BY LANJI OUKO
Author Tsitsi Dangarembga, in Nervous Conditions said, “It’s bad enough when a country gets colonized, but when the people do as well! That’s the end, really, that’s the end.”
Colonisation is the process of control by a central system of power. Kenya became a British colony in the 19th century under British colonialism, and attained independence on 12th December 1963.
Unfortunately, today, Kenya continues to experience commercial colonialism, which is a form of neo-colonialism. It entails a first world country exerting economic pressure on a third world country.
A classic example of colonialism always entails a system of exploitation. The companies with commercial domination pitch their business plans and high profit projections to local investors with the promise of high returns. What attracts these investors to these third world countries?

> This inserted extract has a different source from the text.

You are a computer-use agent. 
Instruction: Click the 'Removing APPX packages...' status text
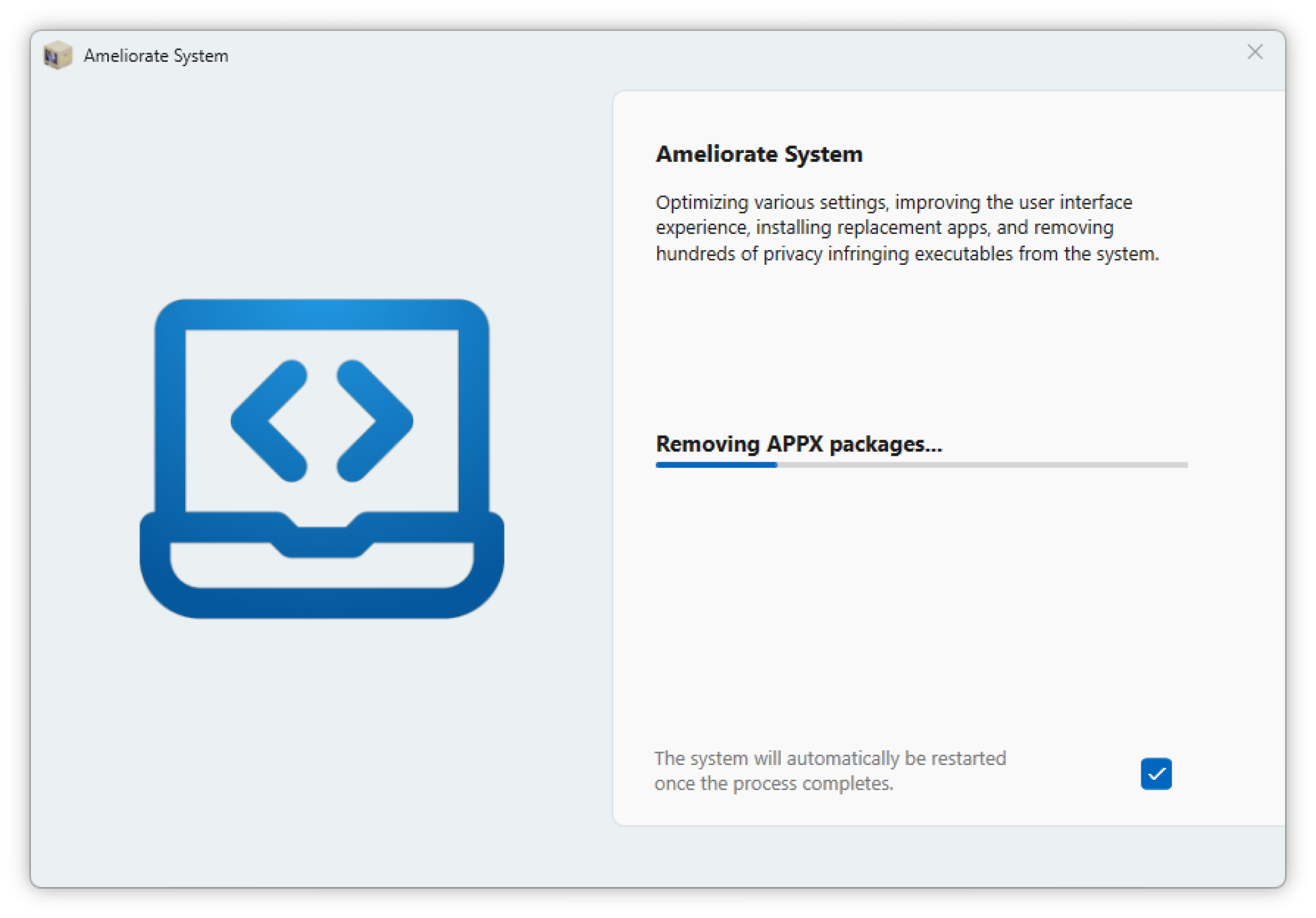coord(799,444)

The most recent facade of the rising African middle class continues to spread like bushfire. The multinationals belief in the African middle class led to the influx of International corporates flooding the African market. In few two years, the Kenyan market welcomed Western corporate brands including and not limiting to KFC, Dominos, Cold Stone Creamery and Pizza Hut among others that made the bold decision to enter the African market.
Indeed, a number of companies have expressed disappointment after overestimating the size of the middle-class market.

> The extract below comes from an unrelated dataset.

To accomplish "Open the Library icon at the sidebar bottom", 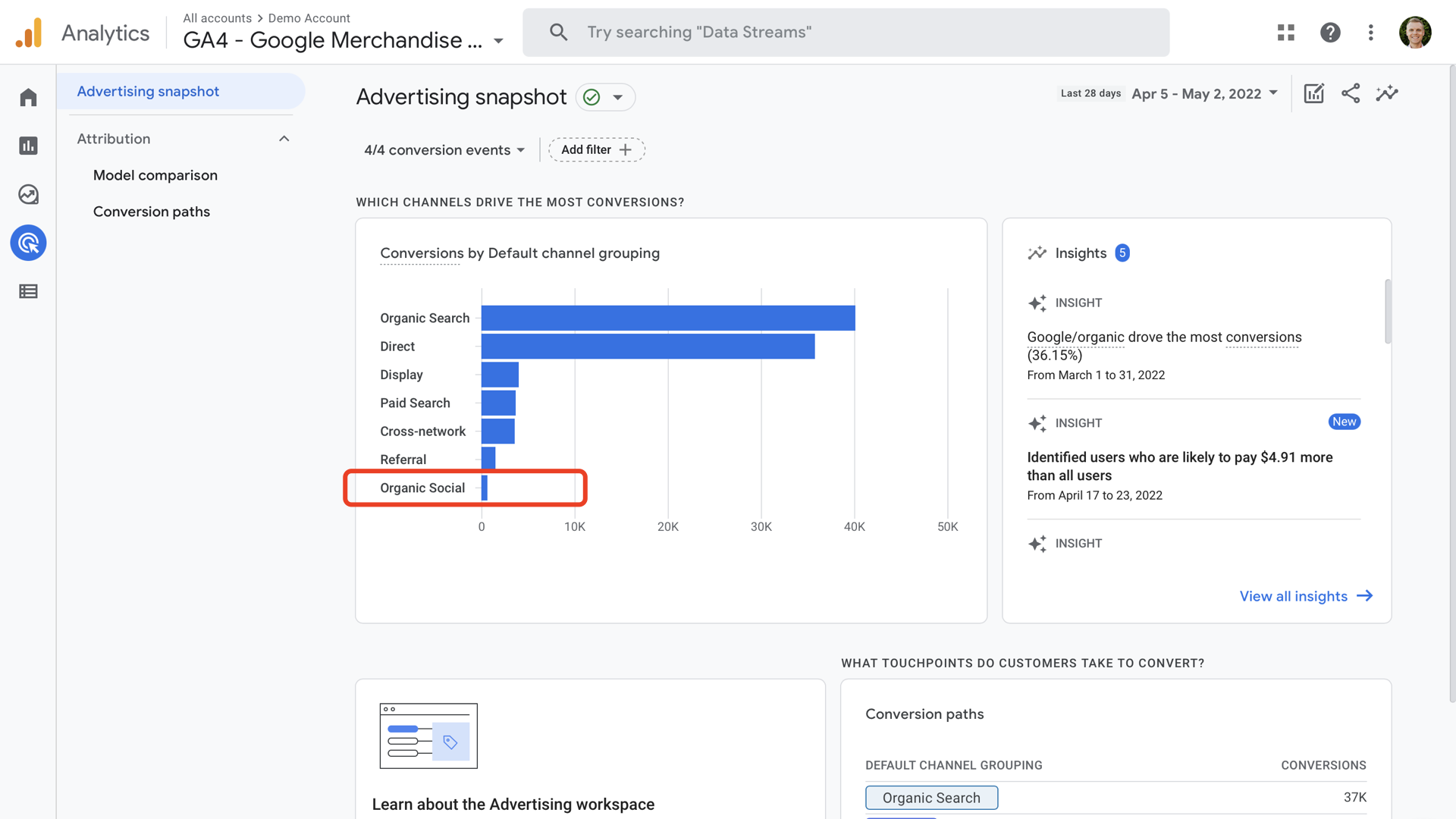I will pyautogui.click(x=28, y=291).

“We thought Africa was the new Asia, but we discovered that the middle class is extremely small and not growing,” Cornel Krummenacher, chief executive for Nestlé’s equatorial Africa region told the Financial Times. Other than Nestle, a number of other corporations seem to have been losing money including Diageo and most recently the British Bank, Barclays, which decided to sell it’s south African subsidiary, Absa.
The African Development Bank opened a can of worms in 2011 when they published a report stating 350 million Africans were members of the middle class, which ideally translated to 32 percent of the continent’s population. After a number of eyebrows were raised, another report was published. According to the Swiss Bank Credit Suisse, only 18 million Africans qualify as members of the middle class.
The sterile debate continues with economist columnists citing the spread of affluent restaurants and hotels, shopping malls and sleek imported cars as the signs to adhere to, in support of the notion of this growing middle class.
Opinions and research date on Kenya’s middle class are extremely divided. However, data from the Kenya National Bureau of Statistics (KNBS) show that in 2011, there were 2.1 million wage employees. Measured against a total labour force of nearly 17 million people. Income or wages being the primary source to gauge the middle class pandemic, the statistics clearly shows the middle class is growing at a slow rate, if at all.
Aside from the illusion of a generation of middle class Kenyans, globalization and the emergence of the Internet has led to a number of Kenyans being duped with the illusion that everything from the Western world is better than the locally produced goods. You can’t blame them; it is part of the process of neo-colonialism and in turn enables easier acceptance in the process of commercial colonialism.
Sadly enough, our minds have been programmed to value what is produced in the West over our own products. Commercial colonialism by the International firms has led to a number of issues in our economy. Indeed globalization has led to awareness of opportunities in far corners of the world however, it is a pity to watch international investors benefit at the expense of the local industries.
Foreign Direct Investment is important for economic development, modernization and income growth. However, it is gradually killing our local industries. Other than profit repatriation, exploitation of cheap labour and natural resources, the government should lay down policies on how much control these international firms can secure in order for citizens to develop the nation through local industry.
Which brings us back to the crux of the matter, what is the definition of “middle class”? We may have to ignore the Internationally acceptable definition and focus on the definitions Kenyans have conceptualized.
In the Kenyan context a middle class owns at least one car, a rented house, earning approximately 100,000 shillings a month and able to go on holiday at least once a year. Indeed, in other parts of the world this would constitute a member of the working class. Incidentally, the actual upper middle class Kenyans are worth much more than their counterparts in Europe.
The easiest way to conclude the heated debate is to establish that there exist two types of middle class groups in Kenya; the middle class and the pseudo-middle class with the latter being more of a mere facade, driven by impression and what catches the eye; flashy cars and big homes on mortgage. Commercial Colonialism only exists because of the booming growth of the pseudo middle class market.